Task statement - Would you please return only the lines from the one with "You are a computer-use agent. 928x771 pixels." through the last line of the records below, leaving the pictures out?

*** Block opens ***

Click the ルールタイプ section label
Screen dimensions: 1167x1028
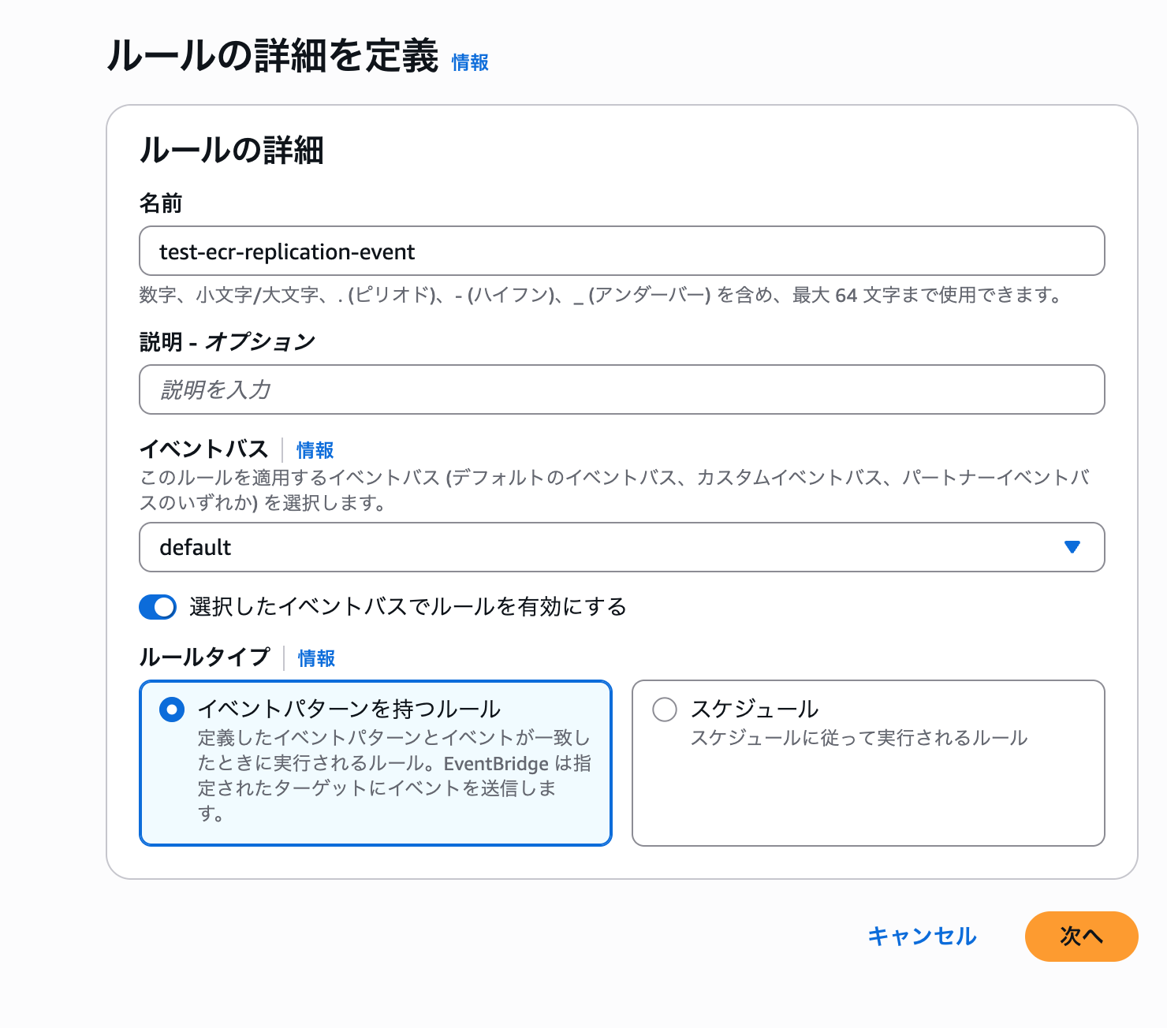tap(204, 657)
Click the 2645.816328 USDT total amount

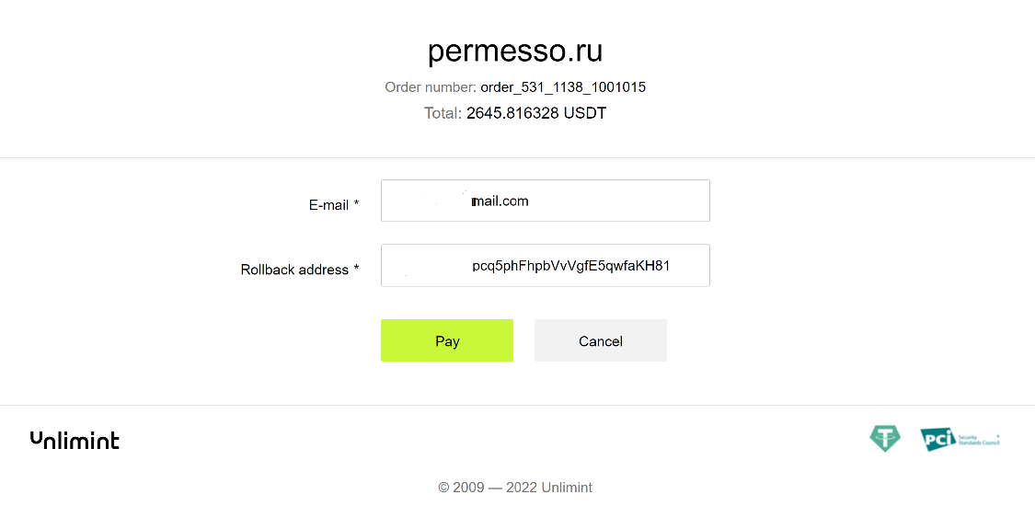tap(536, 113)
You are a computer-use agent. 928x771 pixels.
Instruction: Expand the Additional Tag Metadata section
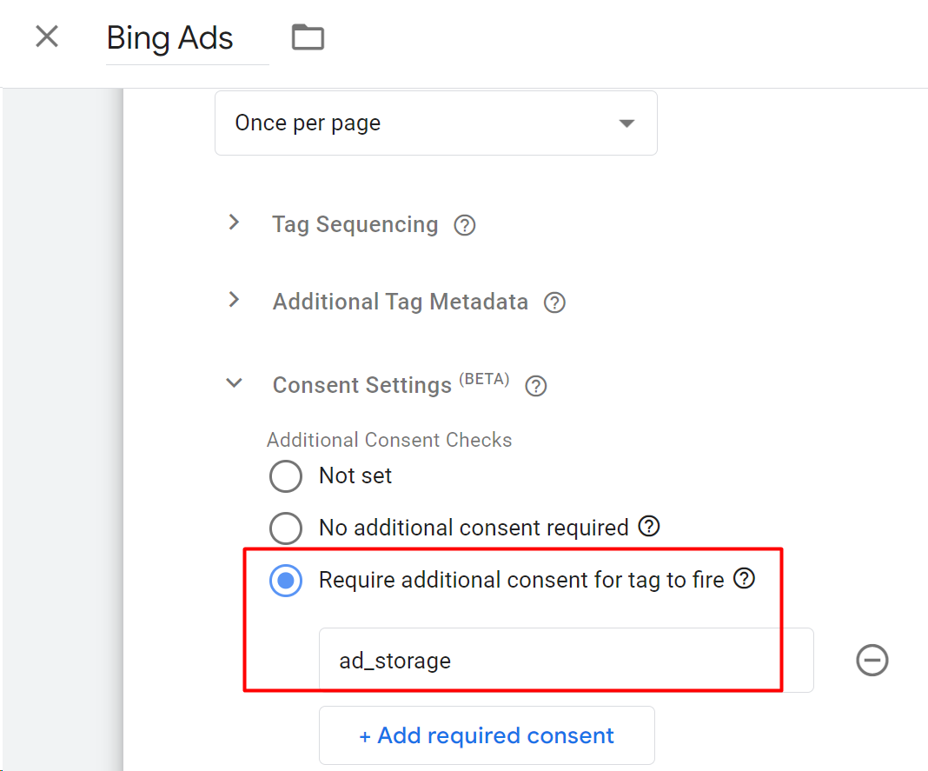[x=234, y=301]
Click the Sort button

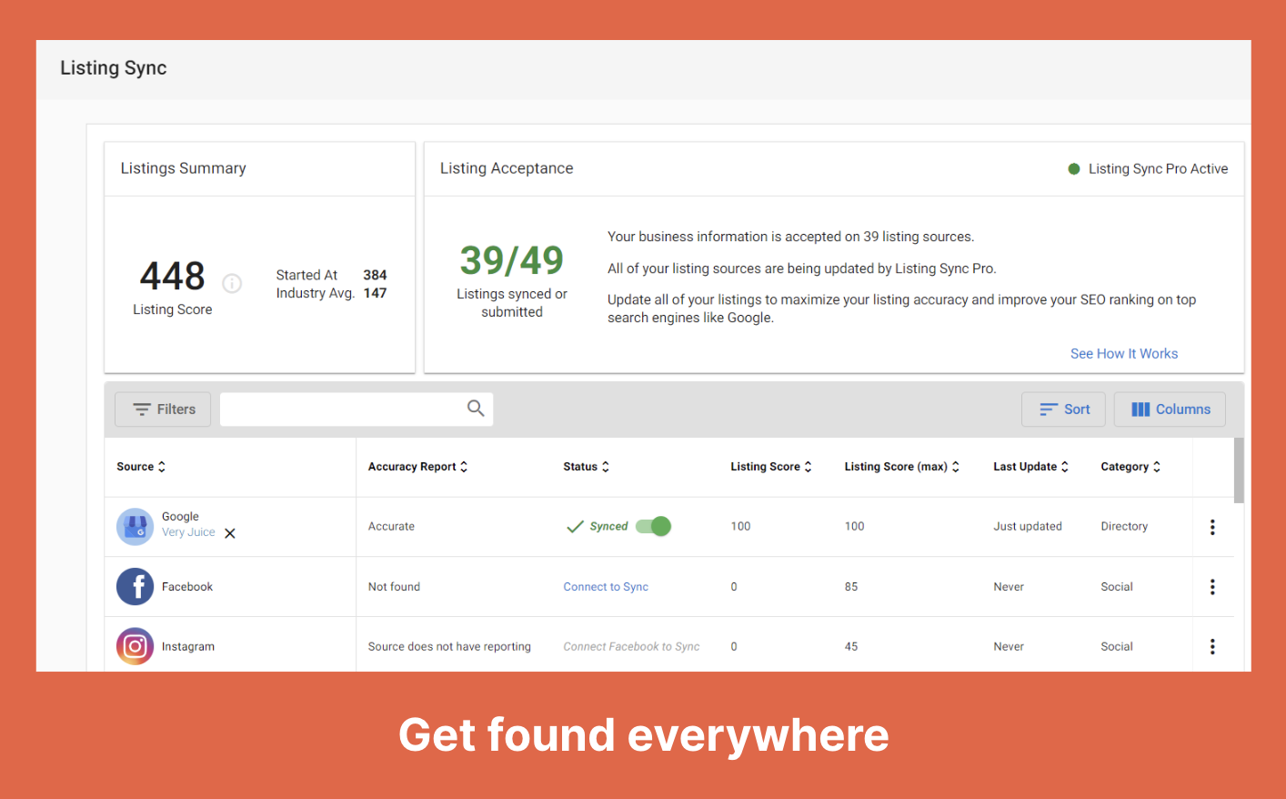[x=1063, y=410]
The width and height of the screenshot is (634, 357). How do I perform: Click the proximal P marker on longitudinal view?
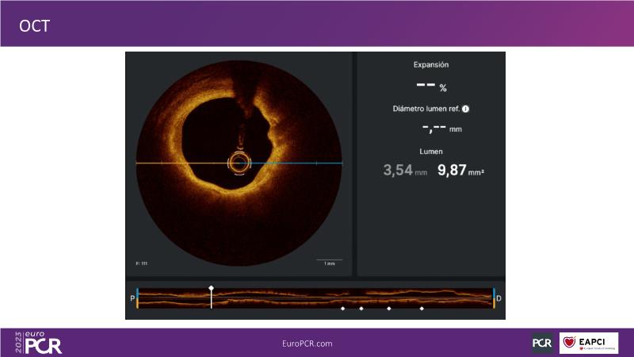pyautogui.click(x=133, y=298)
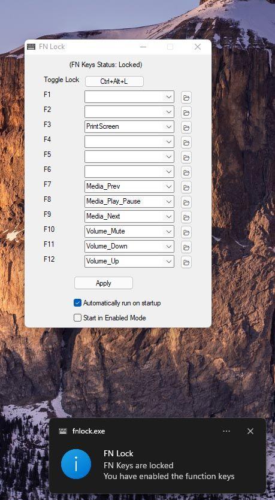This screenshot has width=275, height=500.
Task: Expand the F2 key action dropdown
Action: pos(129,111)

*** Block closes ***

Exercise solution -
You are a computer-use agent. 928x771 pixels.
Instruction: Expand the Additional Tag Metadata section
[x=234, y=301]
Click the Sort button

[x=1063, y=410]
The width and height of the screenshot is (634, 357). How do I perform: Click the proximal P marker on longitudinal view?
pyautogui.click(x=133, y=298)
This screenshot has width=275, height=500.
Task: Expand the F2 key action dropdown
Action: pos(129,111)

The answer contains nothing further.